As I stood there waiting, a voice seemed to come out of nowhere, and it said simply, “Get down, and get down now”!!

I know I didn’t move fast enough, but somehow I found myself flat on the steel deck, nose to the steel, and then the explosion occurred.  My best guess as to my proximity to the torpedo, is somewhere around forty feet.   I could hear the shrapnel flying over my head, and little did I know it was killing almost every one of my shipmates, all around me.  The compartment became an instant swimming pool, and the water was up to my shoulders.   I could see the battle lantern that was above the hatch where I needed to get to, and started making my way to that area.   When I got there and went through the hatch, there were many of my shipmates trying to get up the ladder to the deck above, as I was.  The scuttle hole was all that was open in the hatch to the deck above, and when I reached my turn on the ladder, a very strong arm came through the hole, and pulled me straight up, and out of there.  I couldn’t believe the strength it was taking to get one body after another out of the watery grave down below.

When I finally got my legs underneath me I headed to the main deck, and it was a slippery mess all the way up.  I was sliding on a mixture of blood and water, in every step I took.   I reached the hatch to the main deck, and standing there by the emergency generators was Lt. George Golden.  He looked at me, and said, “Ron you turn around and go back down there, and make sure everyone got out”.   I hesitated, but since it was going to become an order, if I didn’t comply, I did as he said.  When I got back to the hatch that I had been pulled through, it was all the way open.  I looked into the darkness down below, and could see nothing.  I yelled into that deep hole, and did so several times, to which there was no answer.  I assumed that everyone who could get out, got out.

When I reached the hatch to the main deck, I reported to Lt. Golden that no one answered.   He was satisfied with that.  You know men talk about strange things that happen during combat, and I am just about to tell you only one of them from that day.  I call them miracles today, but back then I was oblivious to most anything going on around me.  One of the men from engineering was watching us come out of the hatch onto the main deck.  He said we were congratulating one another, and slapping each other on the back, and all the while they were machine gunning the main deck where we were.  I told him that would be impossible not to notice the fifty caliber machine gun bullets flying around, but after thinking about it, I guess we didn’t notice.  I think it could be attributed to being elated over escaping death from down below.   Again right here, I would like to bring up the subject of our training that we received in boot camp, and in schools after boot camp.

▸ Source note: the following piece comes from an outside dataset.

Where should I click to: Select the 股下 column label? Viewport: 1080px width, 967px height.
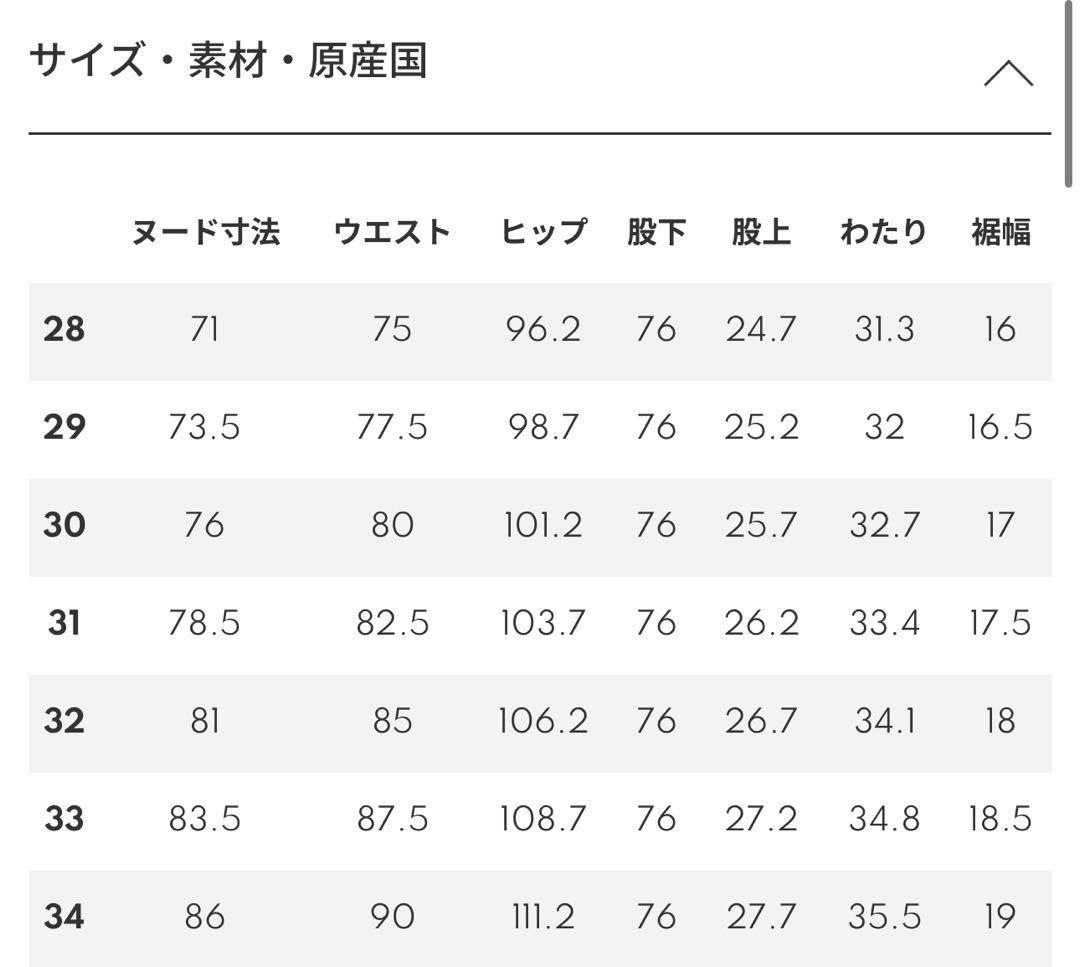coord(657,230)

I would like to say again, there is absolutely nothing that should have ever been changed with our training, and I mean nothing.  Everyone acted as they should have, there was no panic that I know of, but everyone went about their duties with a discipline, such as I have never observed before.   We were the US Navy, and we acted as such.   The IDF did leave, and we began to try and help the wounded, and the dying.  Every table on the mess deck seemed to have a body on it.  I have no idea how many tables there were on the mess deck, but there were many.  Our Executive Officer lay dying on one of them, and I tried to talk to him, and asked if I could do anything.  He said just get me a cigarette, and go on and help the others.   Well that was Commander Armstrong for sure, as he did like his cigarettes.  He never made it through the day.   There were men who were doing the work of a doctor, or a medic, and I myself bandaged a lot of wounds.  One man came up to me later, and thanked me for bandaging his head, and I looked at the job I had done.  It looked professional to me, and I told him, it must not have been me.  He said it was.